Logarithmic Functions

- Let’s graph log functions.

### 17.1: Which One Doesn’t Belong: Functions

Which one doesn’t belong? Be prepared to explain your reasoning.

\(f(x) = 4 \boldcdot (0.75)^x\)

\(g(x) = 4 \boldcdot e^{(0.75x)}\)

\(h(x) = (0.75) \boldcdot 4^x\)

\(j(x) = 4 \boldcdot \log x\)

### 17.2: How Long Will It Take?

A colony of 1,000 bacteria doubles in population every hour.

- Explain why we can write \(h = \log_{2}{x}\) to represent the number of hours, \(h\), it takes for the one thousand bacteria to reach a population of \(x\) thousand.
- Complete the table with the corresponding values of \(h\).
\(x\) (thousands) 1 2 4 8 16 50 80 \(h\) (hours) - Plot the pairs of values on the coordinate plane. Make two observations about the graph.
- Use the graph to estimate the missing values in the table.
\(x\) (thousands) 10 24 72 \(h\) (hours)

### 17.3: Another Logarithmic Function

Earlier we saw that \(h = \log_2 x\) represents the number of hours for 1 thousand bacteria, doubling every hour, to reach a population of \(x\), in thousands.

- Suppose the function \(d\), defined by \(d(x) = \log_{10} x\), represents the number of days it takes 1 thousand of another species of bacteria to reach a population of \(x\), in thousands. How is this population of bacteria growing?
- Graph \(d\) using graphing technology. Make two observations about the graph.
- Use your graph to estimate the values of \(d(50)\) and \(d(20,\!000)\). (Adjust your graphing window as needed.) Explain what each value means in this situation.
- Estimate or find the population after 5 days.

- Without graphing, how do you think the graphs of the equations \(y =\log_2(x)\) and \(y = \log_{10}(x)\) compare? Do they ever meet?
- Graph both equations on the same axes to test your conjectures.

### Summary

Earlier we have studied exponential relationships where the input values are the exponent in the function. Sometimes we want to express an exponential relationship where the values we want to find, the outputs, are the exponents. A **logarithmic function** can help us do that.

For example: Suppose the population of a town starts at one thousand and doubles every decade since first measured. We can write \(P = 1 \boldcdot 2^d\) or \(P = 2^d\) to represent the population, in thousands, after \(d\) decades.

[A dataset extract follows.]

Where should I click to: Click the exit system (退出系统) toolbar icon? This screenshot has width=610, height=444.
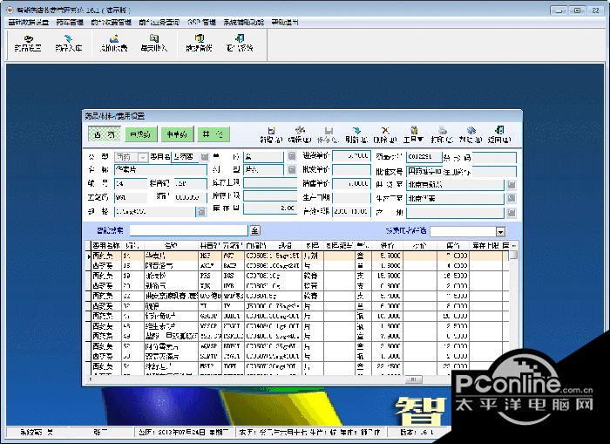coord(239,42)
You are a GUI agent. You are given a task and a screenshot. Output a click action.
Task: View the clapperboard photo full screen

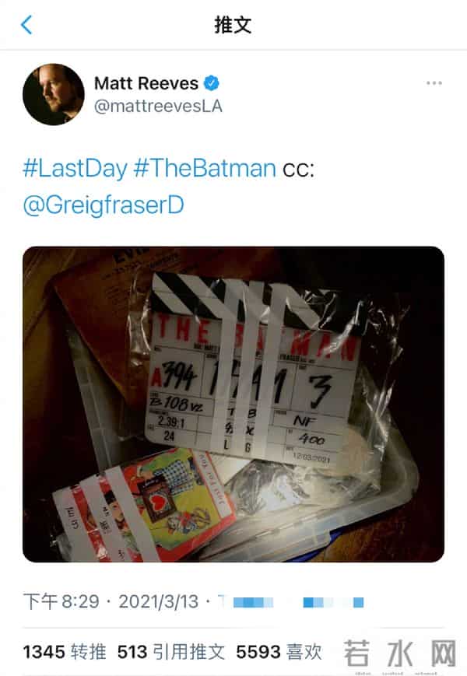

But if we want to know how long, in decades, it would take to reach certain population sizes, in thousands, we can write a logarithmic function \(\displaystyle d = \log_2 P\). In this function, the input is \(P\), population in thousands, and the output is \(d\), time in decades. Here is a graph representing that function.

We can use the graph to estimate the answer to a question such as, “How many decades will it take for the population to reach a million?” In this case, the answer is about 10 decades, because one million is 1,000 thousands and \(\log_2 1,\!000 \approx 10\) (or, thinking in terms of powers of 2, we know that \(2^{10} =1,\!024\)).

Suppose the population of that town expands by a factor of 10 every decade instead of by a factor of 2. The function representing the time it takes to reach a certain population, in thousands, would be \(\displaystyle d = \log_{10} P\).

From the graph, we can see that it takes only 3 decades to reach 1,000 thousands, because \(\log_{10} 1,\!000=3\) (or \(10^3 = 1,\!000\)).

### Glossary Entries

**logarithmic function**A logarithmic function is a constant multiple of a logarithm to some base, so it is a function given by \(f(x) = k \log_{a}(x)\) where \(k\) is any number and \(a\) is a positive number (10, 2, or \(e\) in this course). The graph of a typical logarithmic function is shown. Although the function grows very slowly, the graph does not have a horizontal asymptote.